O chefe do serviço de infectologia do Hospital de Clínicas de Porto Alegre faz uma ressalva para a nova estratégia da Prefeitura: a qualidade dos testes de antígeno. Sprinz destaca ser preciso conhecer a origem para saber se é um teste confiável. “É um teste importante, mas temos que saber se foi validado ou não, saber qual a procedência e qualidade do teste”, pondera.

A ressalva de Sprinz deve-se justamente a questão da menor sensibilidade do teste de antígeno e o maior risco de um resultado falso negativo. O motivo é o mesmo pelo qual o vereador Jonas Reis (PT) critica a nova estratégia da Prefeitura. Para o parlamentar, é um erro reduzir a oferta de testes RT-PCR justo no momento de aumento de contaminação.

“Covid e influenza estão circulando muito rápido. Se o governo quisesse mesmo investir na saúde, deveria aumentar os testes de influenza e aumentar o RT-PCR”, avalia Reis. O aumento da oferta de testes de antígeno para influenza é igualmente defendido por Sprinz.
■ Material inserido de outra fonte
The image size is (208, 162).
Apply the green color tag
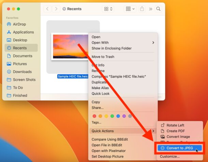[x=112, y=116]
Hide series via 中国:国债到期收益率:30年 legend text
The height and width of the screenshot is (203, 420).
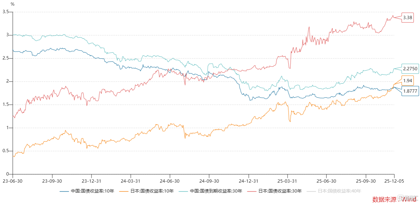pos(216,191)
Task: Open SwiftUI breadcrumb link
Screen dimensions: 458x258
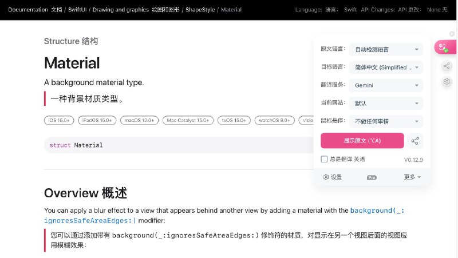Action: point(77,10)
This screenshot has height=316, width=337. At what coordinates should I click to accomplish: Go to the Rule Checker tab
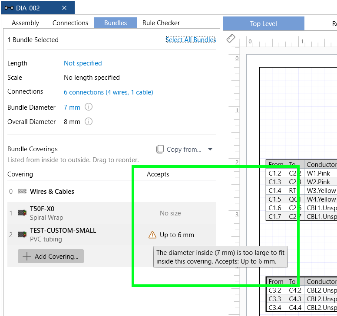(161, 23)
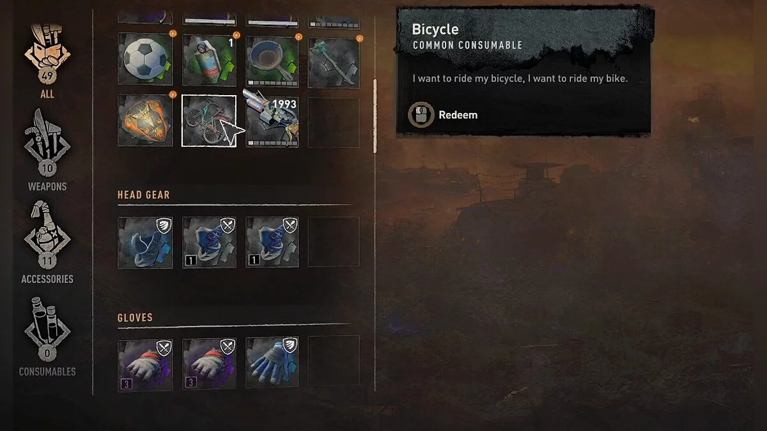Choose the blue Gloves item
Viewport: 767px width, 431px height.
tap(272, 362)
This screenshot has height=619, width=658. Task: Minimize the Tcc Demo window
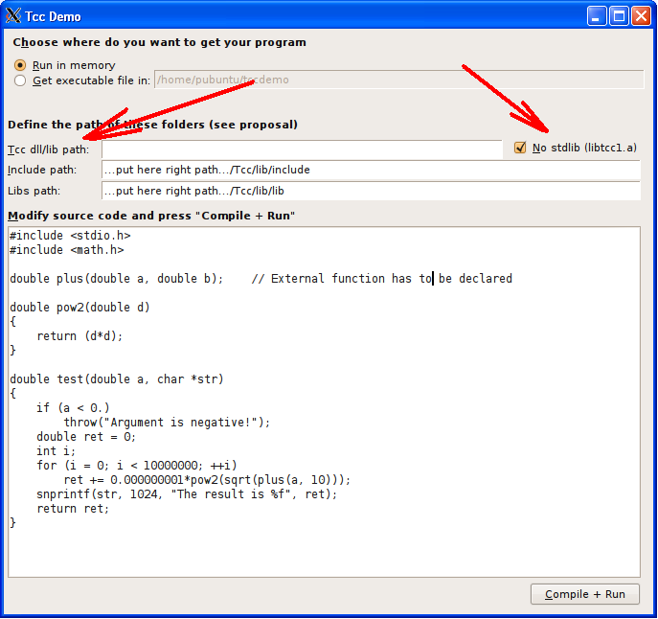[597, 16]
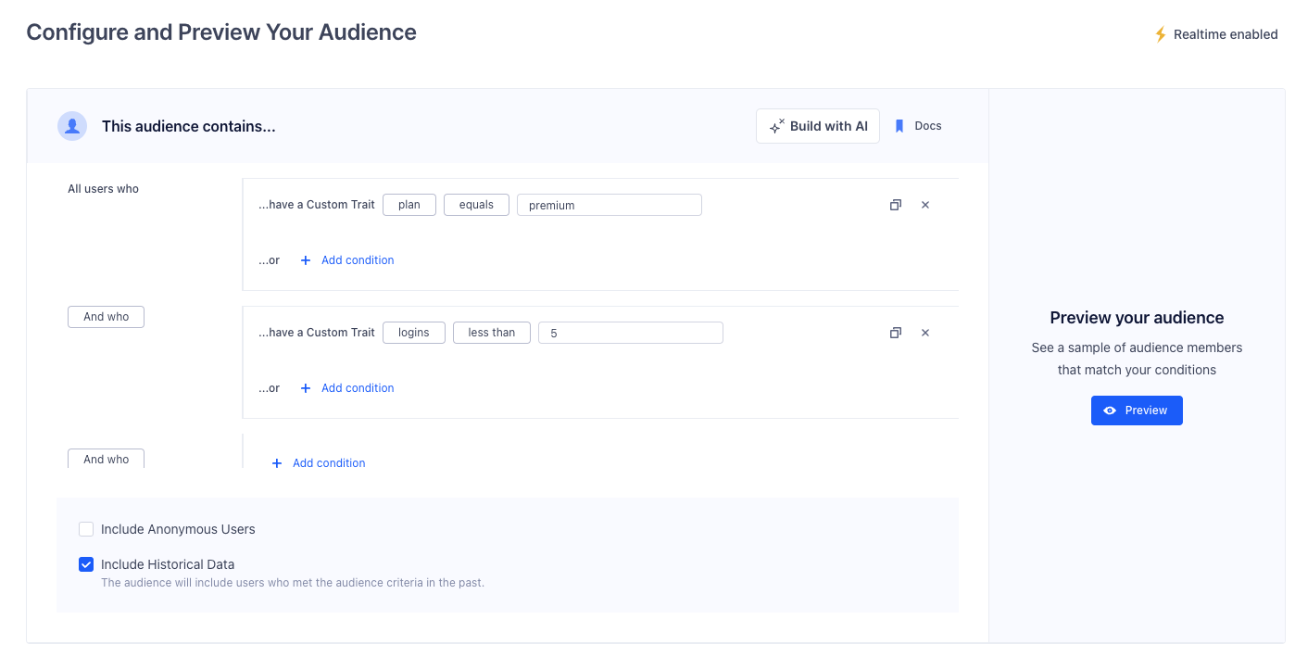1295x657 pixels.
Task: Click the Preview button
Action: click(1137, 410)
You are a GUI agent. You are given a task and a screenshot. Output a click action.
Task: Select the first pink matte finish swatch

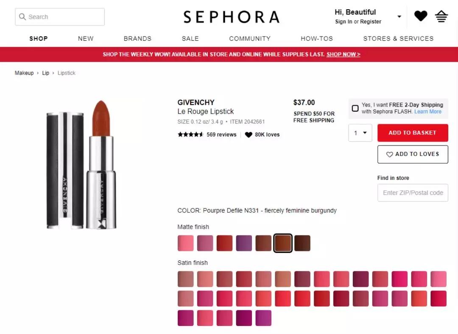coord(185,243)
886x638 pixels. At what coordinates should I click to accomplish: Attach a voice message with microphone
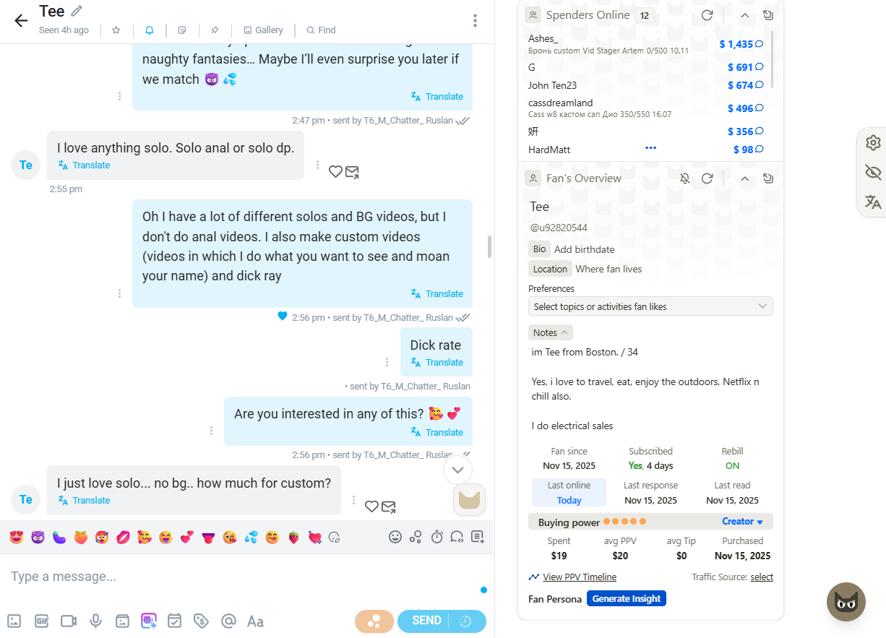click(95, 621)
“O que falta é uma governança diante da nova variante que está vindo, eles não estão entendendo o que está acontecendo. Nesse momento precisamos ter precisão”, afirma Reis, projetando que os próximos 10 dias mostrarão uma explosão de novos casos.  

A concentração em apenas oito lugares da oferta do teste de RT-PCR para pessoas sintomáticas e com resultado negativo no teste de antígeno também é apontada como um equívoco pelo parlamentar. Reis diz que essa concentração vai afetar o deslocamento da população, principalmente dos mais pobres.

Nesta terça-feira (4), o parlamentar protocolou na Câmara um pedido para que a Prefeitura retome a aplicação ampliada de testes do tipo RT-PCR na rede municipal de saúde da Capital. “O referido teste é recomendação internacional para testagem de Covid, oferecendo segurança no diagnóstico. Por isto, não é razoável que a PMPA interrompa a sua aplicação, se limitando a testes mais rápidos e inconfiáveis”, justifica o vereador. 

Por sua vez, a biomédica Mellanie Fontes-Dutra, uma das coordenadoras da Rede Análise Covid, analisa como boa a maior oferta do teste rápido de antígeno, mas não a diminuição da oferta do RT-PCR.

Mellanie explica que o teste de antígeno é bom para diagnosticar pessoas com sintomas, enquanto o RT-PCR é eficiente para detectar o vírus em pessoas assintomáticas – e que embora sem sintomas, espalham o vírus – e também nos contatos do paciente positivado. A biomédica acredita que não deveria haver a diminuição de um teste em relação ao favorecimento de outro, e que a ampliação da oferta de ambos seria o cenário ideal.